Il y a 100 ans, au Québec, alors que le taux de mortalité infantile était le plus élevé du monde occidental, il appartenait au médecin de décider si une mère devait allaiter ou non. «Toute mère saine, non tarée doit nourrir, c'est son devoir d'État», écrivait le Dr René Fortier dans un bulletin sanitaire de la Ville de Montréal, en 1911 (2).

Plus ça change...

Un siècle plus tard, le discours médical n'est pas si différent, observe Denyse Baillargeon. «Aujourd'hui comme hier, on cherche à faire pression sur les femmes dans un sens comme dans l'autre.» Au début du XXe siècle, on faisait pression pour qu'elles allaitent. Ensuite, pour qu'elles n'allaitent pas. Et voilà qu'on recommence... «Il y a toujours une pression. Même quand les médecins disent que c'est le choix des femmes, c'est faux. Il y a une pression et une condamnation morale de celles qui ne veulent pas allaiter.»

Bien sûr qu'allaiter, c'est mieux. Le problème, c'est que le message sur les vertus de l'allaitement s'accompagne d'un message sous-jacent: «Si une mère n'allaite pas, elle n'est pas une bonne mère.»

«C'est mieux d'allaiter, tout le monde le conçoit. Mais depuis la pasteurisation du lait, depuis les années 50, le fait de ne pas allaiter ne fait pas mourir les enfants, comme c'était le cas au début du XXe siècle.»

Pour mieux s'imposer, le discours médical, souvent alarmiste, joue sur la culpabilité et l'angoisse des mères. Si bien que l'on oublie de mettre les choses en perspective. «La plupart des baby-boomers n'ont pas été allaités», note Denyse Baillargeon, qui fait elle-même partie de cette génération. «Sommes-nous beaucoup plus malades pour autant? Sommes-nous moins développés psychologiquement? Est-ce que le lien d'attachement avec nos mères est perturbé? Je ne suis pas sûre!»

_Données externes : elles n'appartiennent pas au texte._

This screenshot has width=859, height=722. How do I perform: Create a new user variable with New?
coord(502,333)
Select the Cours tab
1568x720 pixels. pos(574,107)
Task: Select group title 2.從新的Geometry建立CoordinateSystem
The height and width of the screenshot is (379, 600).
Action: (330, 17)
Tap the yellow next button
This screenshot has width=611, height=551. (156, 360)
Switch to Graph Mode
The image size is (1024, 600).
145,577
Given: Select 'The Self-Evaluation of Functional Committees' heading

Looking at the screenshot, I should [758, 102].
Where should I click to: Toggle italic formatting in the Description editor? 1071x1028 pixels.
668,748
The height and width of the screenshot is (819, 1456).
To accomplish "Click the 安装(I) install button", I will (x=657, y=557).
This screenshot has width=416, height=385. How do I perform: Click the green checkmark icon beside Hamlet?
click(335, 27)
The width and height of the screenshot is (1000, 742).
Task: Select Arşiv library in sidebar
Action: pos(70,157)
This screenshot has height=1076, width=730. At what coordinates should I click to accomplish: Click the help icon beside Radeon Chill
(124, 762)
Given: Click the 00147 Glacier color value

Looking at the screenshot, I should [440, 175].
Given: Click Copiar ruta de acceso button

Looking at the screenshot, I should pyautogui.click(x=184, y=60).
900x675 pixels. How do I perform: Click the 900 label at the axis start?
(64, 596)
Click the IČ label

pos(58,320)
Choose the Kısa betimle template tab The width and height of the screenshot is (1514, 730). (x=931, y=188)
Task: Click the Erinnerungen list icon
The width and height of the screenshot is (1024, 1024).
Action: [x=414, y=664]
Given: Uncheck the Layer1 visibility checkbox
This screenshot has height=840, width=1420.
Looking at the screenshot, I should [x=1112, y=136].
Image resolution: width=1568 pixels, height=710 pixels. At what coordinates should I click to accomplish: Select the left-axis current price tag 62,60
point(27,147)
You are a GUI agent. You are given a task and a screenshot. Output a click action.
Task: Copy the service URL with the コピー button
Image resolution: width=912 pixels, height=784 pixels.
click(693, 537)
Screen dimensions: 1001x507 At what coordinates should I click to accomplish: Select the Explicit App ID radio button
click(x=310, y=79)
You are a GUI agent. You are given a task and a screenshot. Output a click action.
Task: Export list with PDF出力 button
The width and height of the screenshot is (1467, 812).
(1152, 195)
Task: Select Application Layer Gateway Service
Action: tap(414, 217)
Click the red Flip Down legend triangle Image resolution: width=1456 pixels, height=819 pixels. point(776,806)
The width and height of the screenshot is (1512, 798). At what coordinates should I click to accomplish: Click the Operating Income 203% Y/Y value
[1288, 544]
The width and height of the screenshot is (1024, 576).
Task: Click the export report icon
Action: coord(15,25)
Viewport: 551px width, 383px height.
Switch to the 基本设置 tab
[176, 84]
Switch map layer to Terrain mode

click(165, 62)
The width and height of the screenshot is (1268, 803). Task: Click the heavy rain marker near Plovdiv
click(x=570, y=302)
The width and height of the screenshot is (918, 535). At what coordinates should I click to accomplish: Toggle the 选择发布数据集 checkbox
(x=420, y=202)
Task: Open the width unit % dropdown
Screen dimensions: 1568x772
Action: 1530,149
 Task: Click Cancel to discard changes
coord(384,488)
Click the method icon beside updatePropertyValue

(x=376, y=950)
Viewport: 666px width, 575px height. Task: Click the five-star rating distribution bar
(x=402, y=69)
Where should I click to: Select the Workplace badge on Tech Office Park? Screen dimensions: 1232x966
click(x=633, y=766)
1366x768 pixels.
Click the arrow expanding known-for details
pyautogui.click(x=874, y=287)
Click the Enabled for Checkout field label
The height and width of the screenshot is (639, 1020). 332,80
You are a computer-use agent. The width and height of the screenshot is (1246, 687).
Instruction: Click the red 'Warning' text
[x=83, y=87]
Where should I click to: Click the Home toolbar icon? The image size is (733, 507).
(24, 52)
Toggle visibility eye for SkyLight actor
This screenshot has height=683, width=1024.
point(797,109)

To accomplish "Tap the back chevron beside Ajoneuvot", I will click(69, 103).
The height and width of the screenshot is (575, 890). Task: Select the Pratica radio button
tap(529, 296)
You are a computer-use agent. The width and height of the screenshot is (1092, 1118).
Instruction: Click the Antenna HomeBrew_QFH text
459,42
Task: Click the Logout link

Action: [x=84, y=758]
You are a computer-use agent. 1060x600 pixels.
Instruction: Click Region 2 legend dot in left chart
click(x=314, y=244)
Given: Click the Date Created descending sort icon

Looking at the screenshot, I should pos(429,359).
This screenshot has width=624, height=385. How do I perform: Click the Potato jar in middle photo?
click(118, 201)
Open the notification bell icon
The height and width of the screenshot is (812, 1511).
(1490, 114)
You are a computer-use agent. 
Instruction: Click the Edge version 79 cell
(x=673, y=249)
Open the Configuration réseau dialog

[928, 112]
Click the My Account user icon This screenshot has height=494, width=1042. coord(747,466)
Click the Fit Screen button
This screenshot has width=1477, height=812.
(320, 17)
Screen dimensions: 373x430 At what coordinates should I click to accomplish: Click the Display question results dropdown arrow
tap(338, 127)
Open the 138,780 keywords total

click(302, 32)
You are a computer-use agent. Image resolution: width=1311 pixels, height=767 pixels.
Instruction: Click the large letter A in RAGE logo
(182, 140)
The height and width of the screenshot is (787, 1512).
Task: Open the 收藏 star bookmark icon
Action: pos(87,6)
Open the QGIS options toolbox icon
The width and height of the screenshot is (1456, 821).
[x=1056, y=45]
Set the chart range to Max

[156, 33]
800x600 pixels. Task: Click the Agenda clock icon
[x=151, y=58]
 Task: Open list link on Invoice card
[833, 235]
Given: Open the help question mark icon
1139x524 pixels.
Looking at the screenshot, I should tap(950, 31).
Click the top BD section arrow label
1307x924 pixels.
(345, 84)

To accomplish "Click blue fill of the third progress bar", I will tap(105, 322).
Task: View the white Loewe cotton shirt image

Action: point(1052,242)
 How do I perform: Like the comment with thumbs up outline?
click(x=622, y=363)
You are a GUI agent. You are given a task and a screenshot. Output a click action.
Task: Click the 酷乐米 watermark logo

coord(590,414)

Bien sûr qu'allaiter, c'est mieux. Mais comme le souligne Denyse Baillargeon, il est possible de donner le biberon à un enfant et d'en faire un être à la fois intelligent, équilibré et en santé. Cela, il faudrait aussi le dire à toutes celles qui sont mortes de honte faute d'avoir pu allaiter.

(1) Lire son témoignage dans l'article de ma collègue Anabelle Nicoud.

(2) Citation extraite de l'essai Un Québec en mal d'enfants, la médicalisation de la maternité, 1910-1970, de Denyse Baillargeon. Éditions du Remue-ménage, 2004.